▸ INFORMATION PROVIDED
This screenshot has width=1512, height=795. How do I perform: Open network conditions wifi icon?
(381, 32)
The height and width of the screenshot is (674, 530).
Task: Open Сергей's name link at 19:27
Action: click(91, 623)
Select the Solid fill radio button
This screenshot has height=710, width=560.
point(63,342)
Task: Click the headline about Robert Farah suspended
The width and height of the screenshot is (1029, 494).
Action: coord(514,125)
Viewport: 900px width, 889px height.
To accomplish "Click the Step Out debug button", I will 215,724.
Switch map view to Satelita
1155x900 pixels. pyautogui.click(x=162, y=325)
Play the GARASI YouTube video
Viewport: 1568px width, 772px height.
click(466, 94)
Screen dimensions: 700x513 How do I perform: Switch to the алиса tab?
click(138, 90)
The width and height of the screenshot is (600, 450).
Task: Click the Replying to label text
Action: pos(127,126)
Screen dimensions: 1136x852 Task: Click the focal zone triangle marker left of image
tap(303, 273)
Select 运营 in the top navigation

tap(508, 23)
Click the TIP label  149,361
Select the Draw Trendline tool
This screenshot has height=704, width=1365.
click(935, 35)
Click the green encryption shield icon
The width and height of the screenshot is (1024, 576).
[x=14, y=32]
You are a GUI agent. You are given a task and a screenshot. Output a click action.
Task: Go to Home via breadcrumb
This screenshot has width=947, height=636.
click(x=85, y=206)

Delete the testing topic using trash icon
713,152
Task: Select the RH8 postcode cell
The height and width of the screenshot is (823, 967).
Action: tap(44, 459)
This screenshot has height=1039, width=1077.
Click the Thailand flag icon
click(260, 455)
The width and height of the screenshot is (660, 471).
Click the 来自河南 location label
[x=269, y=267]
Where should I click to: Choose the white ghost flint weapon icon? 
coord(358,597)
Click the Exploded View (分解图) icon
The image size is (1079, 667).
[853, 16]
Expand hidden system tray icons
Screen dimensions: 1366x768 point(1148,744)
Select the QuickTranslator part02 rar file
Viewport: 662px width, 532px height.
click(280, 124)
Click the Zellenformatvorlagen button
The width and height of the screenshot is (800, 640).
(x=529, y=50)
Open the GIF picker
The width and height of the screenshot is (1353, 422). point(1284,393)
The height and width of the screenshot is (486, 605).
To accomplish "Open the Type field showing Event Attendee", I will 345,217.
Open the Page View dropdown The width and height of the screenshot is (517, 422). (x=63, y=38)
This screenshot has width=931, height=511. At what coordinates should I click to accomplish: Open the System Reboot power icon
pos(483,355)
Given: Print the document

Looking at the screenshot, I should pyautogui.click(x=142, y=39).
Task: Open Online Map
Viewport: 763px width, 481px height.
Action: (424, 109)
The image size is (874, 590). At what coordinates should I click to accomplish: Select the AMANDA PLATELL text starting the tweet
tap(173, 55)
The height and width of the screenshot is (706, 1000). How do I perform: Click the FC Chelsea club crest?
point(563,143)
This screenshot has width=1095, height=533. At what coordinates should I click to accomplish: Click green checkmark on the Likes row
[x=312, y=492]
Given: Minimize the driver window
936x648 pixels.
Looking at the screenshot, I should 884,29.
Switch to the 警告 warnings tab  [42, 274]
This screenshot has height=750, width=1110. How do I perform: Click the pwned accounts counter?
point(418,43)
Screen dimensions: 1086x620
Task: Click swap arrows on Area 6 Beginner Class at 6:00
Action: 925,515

▸ INSTRUCTIONS FOR THE TASK
Print the material in full. Keep it exactly as it is.

▸ RESPONSE FOR THIS EXERCISE
This screenshot has width=1512, height=795. How do I perform: Open network conditions wifi icon?
(381, 32)
The height and width of the screenshot is (674, 530).
Task: Open Сергей's name link at 19:27
Action: click(91, 623)
Select the Solid fill radio button
This screenshot has height=710, width=560.
point(63,342)
Task: Click the headline about Robert Farah suspended
The width and height of the screenshot is (1029, 494).
Action: coord(514,125)
Viewport: 900px width, 889px height.
To accomplish "Click the Step Out debug button", I will 215,724.
Switch map view to Satelita
1155x900 pixels. pyautogui.click(x=162, y=325)
Play the GARASI YouTube video
Viewport: 1568px width, 772px height.
click(466, 94)
Screen dimensions: 700x513 How do I perform: Switch to the алиса tab?
click(138, 90)
The width and height of the screenshot is (600, 450).
Task: Click the Replying to label text
Action: pos(127,126)
Screen dimensions: 1136x852 Task: Click the focal zone triangle marker left of image
tap(303, 273)
Select 运营 in the top navigation

tap(508, 23)
Click the TIP label  149,361
Select the Draw Trendline tool
This screenshot has height=704, width=1365.
click(935, 35)
Click the green encryption shield icon
The width and height of the screenshot is (1024, 576).
[x=14, y=32]
You are a GUI agent. You are given a task and a screenshot. Output a click action.
Task: Go to Home via breadcrumb
This screenshot has width=947, height=636.
click(x=85, y=206)

Delete the testing topic using trash icon
713,152
Task: Select the RH8 postcode cell
The height and width of the screenshot is (823, 967).
Action: tap(44, 459)
This screenshot has height=1039, width=1077.
Click the Thailand flag icon
click(260, 455)
The width and height of the screenshot is (660, 471).
Click the 来自河南 location label
[x=269, y=267]
Where should I click to: Choose the white ghost flint weapon icon? 
coord(358,597)
Click the Exploded View (分解图) icon
The image size is (1079, 667).
[853, 16]
Expand hidden system tray icons
Screen dimensions: 1366x768 point(1148,744)
Select the QuickTranslator part02 rar file
Viewport: 662px width, 532px height.
click(280, 124)
Click the Zellenformatvorlagen button
The width and height of the screenshot is (800, 640).
(x=529, y=50)
Open the GIF picker
The width and height of the screenshot is (1353, 422). point(1284,393)
The height and width of the screenshot is (486, 605).
To accomplish "Open the Type field showing Event Attendee", I will 345,217.
Open the Page View dropdown The width and height of the screenshot is (517, 422). (x=63, y=38)
This screenshot has width=931, height=511. At what coordinates should I click to accomplish: Open the System Reboot power icon
pos(483,355)
Given: Print the document

Looking at the screenshot, I should pyautogui.click(x=142, y=39).
Task: Open Online Map
Viewport: 763px width, 481px height.
Action: (424, 109)
The image size is (874, 590). At what coordinates should I click to accomplish: Select the AMANDA PLATELL text starting the tweet
tap(173, 55)
The height and width of the screenshot is (706, 1000). How do I perform: Click the FC Chelsea club crest?
point(563,143)
This screenshot has width=1095, height=533. At what coordinates should I click to accomplish: Click green checkmark on the Likes row
[x=312, y=492]
Given: Minimize the driver window
936x648 pixels.
Looking at the screenshot, I should 884,29.
Switch to the 警告 warnings tab  [42, 274]
This screenshot has height=750, width=1110. How do I perform: Click the pwned accounts counter?
point(418,43)
Screen dimensions: 1086x620
Task: Click swap arrows on Area 6 Beginner Class at 6:00
Action: 925,515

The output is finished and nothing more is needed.